Mais il y a aussi une forme de dogmatisme (dogme protégé) dont le « caractère dogmatique » est beaucoup plus fortement marqué : les dogmes peuvent être garantis par des dogmes de telle manière qu’en toutes circonstances ils demeurent nécessairement intouchables. La dialectique de Hegel offre l’exemple d’une telle protection.

Hegel ne cherche pas du tout à réfuter la preuve de Kant, mais il érige immédiatement sa dialectique sur le concept de la contradiction considérée comme un facteur nécessaire et éminemment productif de toute pensée. Grâce à cette tactique, non seulement l’attaque de Kant, mais encore toute objection pensable perd son assise : elle n’est même pas repoussée, car elle ne peut même pas concerner le système (elle ne concerne toujours que sa propre antithèse). Toute objection pensable contre le système ne pourrait consister qu’à en montrer les contradictions internes. Mais une telle preuve n’ébranle en rien le système dialectique, il le renforce et le confirme plutôt.

Sous la protection particulière de la dialectique, le système se tient à l’extérieur, au-dessus de toute discussion. Il repose dans une « couche supérieure de la raison », il a rompu tous les ponts (ou peut-être mieux : toutes les échelles) qui conduisent du plan discutable jusqu’à lui.

Une forme de dogmatisme tout à fait analogue est le credo quia absurdum de Tertullien : si l’absurdité, la contradiction interne est élevée au rang de motif de la croyance, cette dernière est sur un plan inaccessible aux arguments. (Et c’est bien aussi « l’essence » la plus intime de la croyance.)

C’est précisément cette même protection que l’on peut obtenir en introduisant le concept inductiviste de sens. Une fois ce concept introduit, tout combat contre lui est vain : toute objection est jugée comme vide de sens. Aucune objection adressée au concept de sens ne peut en effet relever de la « science de la nature » (et être ainsi douée de sens), puisque le concept de sens n’est pas lui-même un concept qui relève de la science de la nature. Il se tient sur un plan supérieur ; il demeure toujours hors de portée des arguments dont il reconnaît la validité.
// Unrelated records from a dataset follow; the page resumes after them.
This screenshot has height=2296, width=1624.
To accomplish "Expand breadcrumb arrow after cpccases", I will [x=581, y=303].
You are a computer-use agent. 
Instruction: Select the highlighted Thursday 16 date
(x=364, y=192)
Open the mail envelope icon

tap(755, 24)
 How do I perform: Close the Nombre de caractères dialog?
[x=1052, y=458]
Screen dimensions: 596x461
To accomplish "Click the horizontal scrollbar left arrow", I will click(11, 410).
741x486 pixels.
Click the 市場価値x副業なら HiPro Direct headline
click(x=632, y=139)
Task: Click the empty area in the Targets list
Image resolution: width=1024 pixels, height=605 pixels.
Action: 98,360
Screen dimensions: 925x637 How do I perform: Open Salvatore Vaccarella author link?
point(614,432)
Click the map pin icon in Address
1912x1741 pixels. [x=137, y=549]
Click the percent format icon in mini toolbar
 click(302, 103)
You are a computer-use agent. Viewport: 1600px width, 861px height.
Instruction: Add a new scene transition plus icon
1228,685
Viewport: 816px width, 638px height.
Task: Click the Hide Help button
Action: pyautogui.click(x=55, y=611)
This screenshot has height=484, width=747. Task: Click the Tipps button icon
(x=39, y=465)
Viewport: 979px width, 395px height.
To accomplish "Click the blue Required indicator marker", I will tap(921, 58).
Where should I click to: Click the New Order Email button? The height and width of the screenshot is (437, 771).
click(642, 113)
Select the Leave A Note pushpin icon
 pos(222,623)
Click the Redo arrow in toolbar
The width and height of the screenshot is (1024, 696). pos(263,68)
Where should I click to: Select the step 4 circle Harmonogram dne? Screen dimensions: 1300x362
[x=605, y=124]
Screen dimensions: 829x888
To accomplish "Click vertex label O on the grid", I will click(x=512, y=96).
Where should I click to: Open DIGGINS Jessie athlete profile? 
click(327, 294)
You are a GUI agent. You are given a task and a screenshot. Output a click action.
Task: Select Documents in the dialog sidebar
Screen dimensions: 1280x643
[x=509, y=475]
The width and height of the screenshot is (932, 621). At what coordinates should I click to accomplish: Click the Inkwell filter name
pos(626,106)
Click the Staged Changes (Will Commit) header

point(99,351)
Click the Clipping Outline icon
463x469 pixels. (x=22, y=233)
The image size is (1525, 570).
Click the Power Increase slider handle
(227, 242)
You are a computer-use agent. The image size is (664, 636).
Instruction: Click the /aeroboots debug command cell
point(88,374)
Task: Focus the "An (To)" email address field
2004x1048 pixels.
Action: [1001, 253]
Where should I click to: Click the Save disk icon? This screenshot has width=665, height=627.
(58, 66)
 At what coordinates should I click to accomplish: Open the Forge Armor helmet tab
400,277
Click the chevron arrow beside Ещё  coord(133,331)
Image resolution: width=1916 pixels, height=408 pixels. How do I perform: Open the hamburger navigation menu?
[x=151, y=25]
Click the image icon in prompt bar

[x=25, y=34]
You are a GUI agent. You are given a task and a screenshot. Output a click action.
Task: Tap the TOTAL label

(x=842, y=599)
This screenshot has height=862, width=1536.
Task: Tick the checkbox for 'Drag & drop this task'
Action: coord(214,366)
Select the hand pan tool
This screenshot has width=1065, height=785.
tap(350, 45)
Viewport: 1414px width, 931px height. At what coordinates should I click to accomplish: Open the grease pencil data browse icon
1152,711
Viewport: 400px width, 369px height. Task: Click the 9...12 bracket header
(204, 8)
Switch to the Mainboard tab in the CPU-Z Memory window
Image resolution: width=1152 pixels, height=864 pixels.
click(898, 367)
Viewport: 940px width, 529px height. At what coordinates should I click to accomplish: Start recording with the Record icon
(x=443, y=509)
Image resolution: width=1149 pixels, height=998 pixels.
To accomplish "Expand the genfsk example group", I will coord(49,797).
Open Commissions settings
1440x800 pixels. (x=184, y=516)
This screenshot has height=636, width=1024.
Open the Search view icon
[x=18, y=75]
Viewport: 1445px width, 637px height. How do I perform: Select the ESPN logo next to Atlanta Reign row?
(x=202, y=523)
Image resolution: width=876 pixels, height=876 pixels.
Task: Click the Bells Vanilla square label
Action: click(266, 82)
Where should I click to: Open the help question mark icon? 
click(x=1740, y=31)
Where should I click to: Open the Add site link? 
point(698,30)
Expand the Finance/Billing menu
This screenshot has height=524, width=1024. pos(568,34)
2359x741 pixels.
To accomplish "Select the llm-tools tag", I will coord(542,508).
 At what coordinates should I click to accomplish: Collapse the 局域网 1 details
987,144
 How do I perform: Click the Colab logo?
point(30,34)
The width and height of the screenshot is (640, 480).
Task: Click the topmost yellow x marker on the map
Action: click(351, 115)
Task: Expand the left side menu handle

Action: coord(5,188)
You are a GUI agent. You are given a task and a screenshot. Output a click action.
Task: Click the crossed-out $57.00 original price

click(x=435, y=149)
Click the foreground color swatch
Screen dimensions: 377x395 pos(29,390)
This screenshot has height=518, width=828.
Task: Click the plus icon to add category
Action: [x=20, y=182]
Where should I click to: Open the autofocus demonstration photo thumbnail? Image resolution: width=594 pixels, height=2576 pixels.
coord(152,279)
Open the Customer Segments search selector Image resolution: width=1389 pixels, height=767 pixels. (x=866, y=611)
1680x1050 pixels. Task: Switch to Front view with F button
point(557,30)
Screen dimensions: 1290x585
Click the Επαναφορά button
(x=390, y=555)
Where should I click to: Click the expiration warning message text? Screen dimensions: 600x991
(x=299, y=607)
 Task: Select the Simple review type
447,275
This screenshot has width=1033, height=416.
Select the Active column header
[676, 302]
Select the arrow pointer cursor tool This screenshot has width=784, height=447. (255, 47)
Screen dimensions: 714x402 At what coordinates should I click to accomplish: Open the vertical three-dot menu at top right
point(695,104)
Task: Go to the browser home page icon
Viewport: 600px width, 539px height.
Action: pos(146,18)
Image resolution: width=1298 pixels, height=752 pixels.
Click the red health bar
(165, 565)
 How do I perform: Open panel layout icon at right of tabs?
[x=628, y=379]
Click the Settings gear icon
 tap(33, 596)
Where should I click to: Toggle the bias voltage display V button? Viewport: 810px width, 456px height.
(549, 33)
Il ne peut bien sûr pas non plus être justifié d’une manière douée de sens : la « méthode correcte en philosophie » ne consiste pas à justifier le concept de sens en argumentant mais seulement à rejeter toute objection comme vide de sens, comme une pseudo-objection. (Elle est donc une méthode apologétique du pseudo-problème.) Même l’intronisation du concept de sens est donc vide de sens si elle entreprend d’argumenter. Du moins doit-elle nécessairement après coup être reconnue comme une entreprise vide de sens ; à savoir dès qu’on l’a réalisée une seule fois.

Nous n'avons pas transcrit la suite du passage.